Winners have come from across the price spectrum. Recent decades have produced winners at odds as short as 5/1 and as long as 100/1. The median winning SP tends to sit in the 10/1 to 25/1 range — prices that offer substantial each-way value in a race where bookmakers commonly pay five or six places. The distribution of winning prices is flatter than in any other major race, which is why form analysts and pin-stickers coexist at the Grand National more comfortably than anywhere else.

Alan Delmonte, Chief Executive of the Horserace Betting Levy Board, has noted that “this is not the first time in recent years that Cheltenham has had a significant impact on yield, a reflection of the essential unpredictability of the sport.” That unpredictability applies in concentrated form to the Grand National, where the relationship between pre-race assessment and actual outcome is looser than at any other fixture. The race’s results can move the annual levy yield measurably in one direction or another — bookmaker-friendly or punter-friendly — depending on whether favourites run to form or outsiders prevail.

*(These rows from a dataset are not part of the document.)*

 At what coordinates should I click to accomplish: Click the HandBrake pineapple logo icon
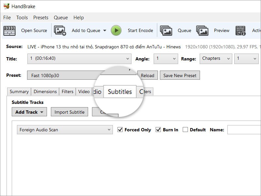[x=6, y=6]
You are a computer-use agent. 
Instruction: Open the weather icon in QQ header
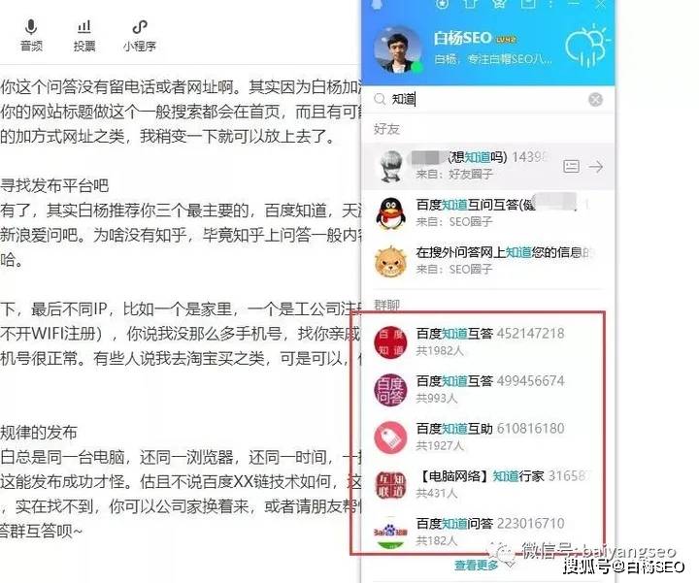(x=586, y=47)
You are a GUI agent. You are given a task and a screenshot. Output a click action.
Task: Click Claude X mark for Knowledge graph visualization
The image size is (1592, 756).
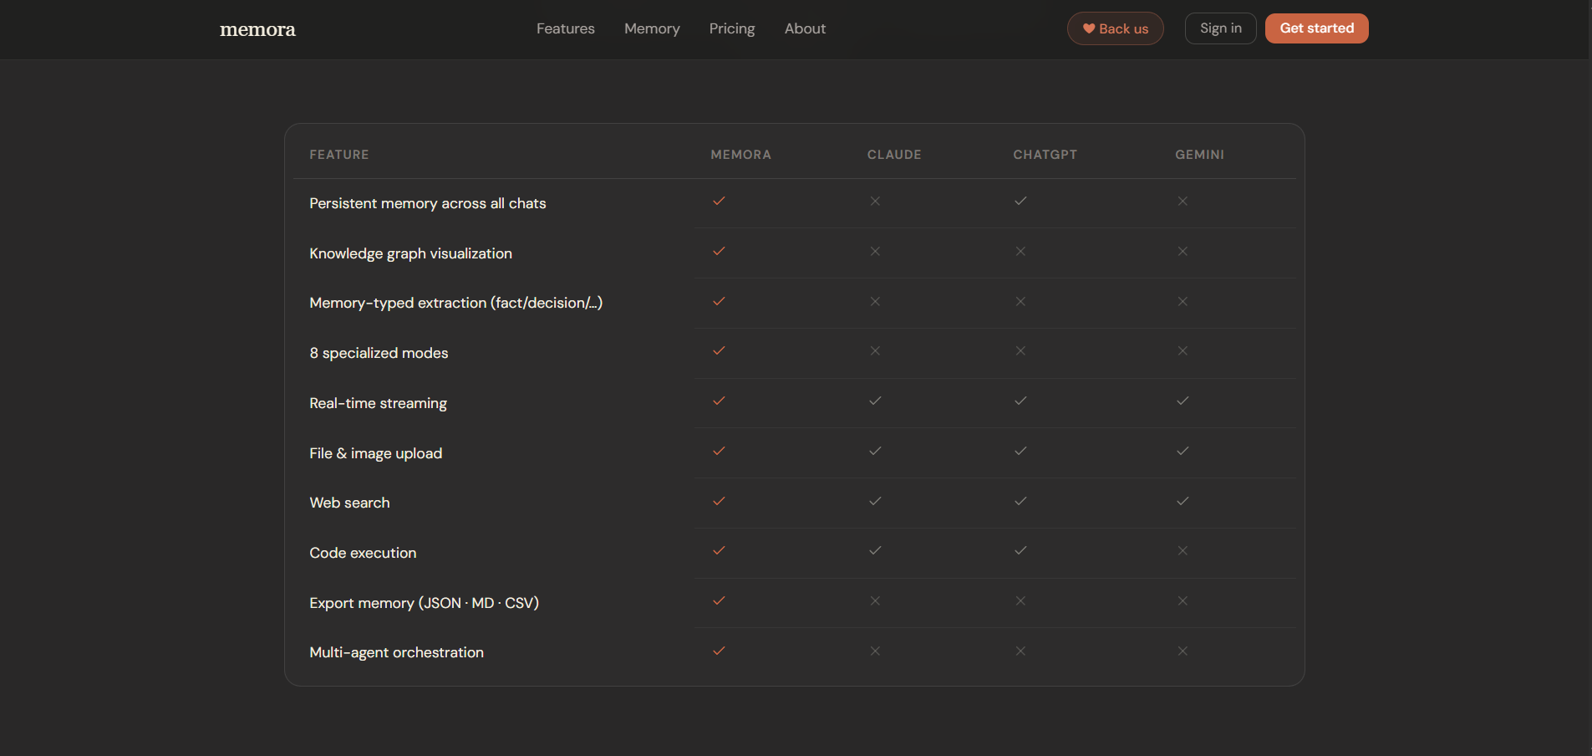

Key Factors: Weight, Age, Course Experience

In a race where the margin between finishing and failing to complete is finer than anywhere else, the selection criteria need to be functional rather than aspirational. Three factors consistently correlate with Grand National performance.

Weight is the most quantifiable. The Grand National is a handicap, and the weight range from top to bottom can stretch two stone or more. Horses near the top of the weights carry 11 stone 10 pounds or more; those at the bottom might carry 10 stone. Historical data shows that winners have come from across the weight range, but the clustering is towards the middle — horses carrying between 10 stone 7 pounds and 11 stone 2 pounds have produced the majority of recent winners. The very top weights face the dual burden of carrying more and being targeted by the market; the very bottom weights are there because the handicapper rates them as the weakest.

Age matters in a race of this severity. Horses aged eight to ten have the strongest record. Younger horses may lack the experience and physical maturity to cope with the unique demands of Aintree’s fences. Older horses may lack the freshness to sustain their effort over four miles of heavy ground. The age range is not a rigid rule, but it narrows the field meaningfully.

Previous course experience is a genuine advantage. Horses that have run at Aintree before — whether in the Grand National itself, the Topham Trophy over the same fences, or the Becher Chase in December — have encountered the unique obstacles and know what to expect. First-time Grand National runners face an additional layer of unpredictability: however talented they are over conventional fences, Aintree’s obstacles are different enough to unsettle even accomplished jumpers.

Place Betting and Each-Way Strategy for Large Fields

The Grand National is the each-way bettor’s premier event. With up to thirty-four runners and most bookmakers paying five or six places (some offering seven), the place portion of an each-way bet covers a wide finishing range. A horse at 25/1 each-way with six places at one-fifth the odds gives you 5/1 on the place portion — a price that pays for a finish in the top six of a large-field race.

The strategy that experienced National bettors follow is to identify horses with a strong chance of completing the course and finishing in the frame, even if they’re not necessarily expected to win. Completion rate is the first filter: how many of the thirty-odd starters actually finish? The answer varies by year, but typically between twenty and thirty horses complete. Of those, six or seven are paid places. Your each-way selection needs to be among that finishing group and competitive enough to be in the leading pack at the end of four miles.

Multiple each-way selections can be sensible in this race specifically. Placing two or three each-way bets on horses at 20/1 or longer, with the understanding that one or two will fail to complete while the third might place, is a structured approach that acknowledges the race’s inherent chaos rather than pretending it can be solved by form alone. The total outlay is higher, but the expected value of each-way coverage in a large-field handicap with extended place terms is more favourable than in almost any other race on the calendar.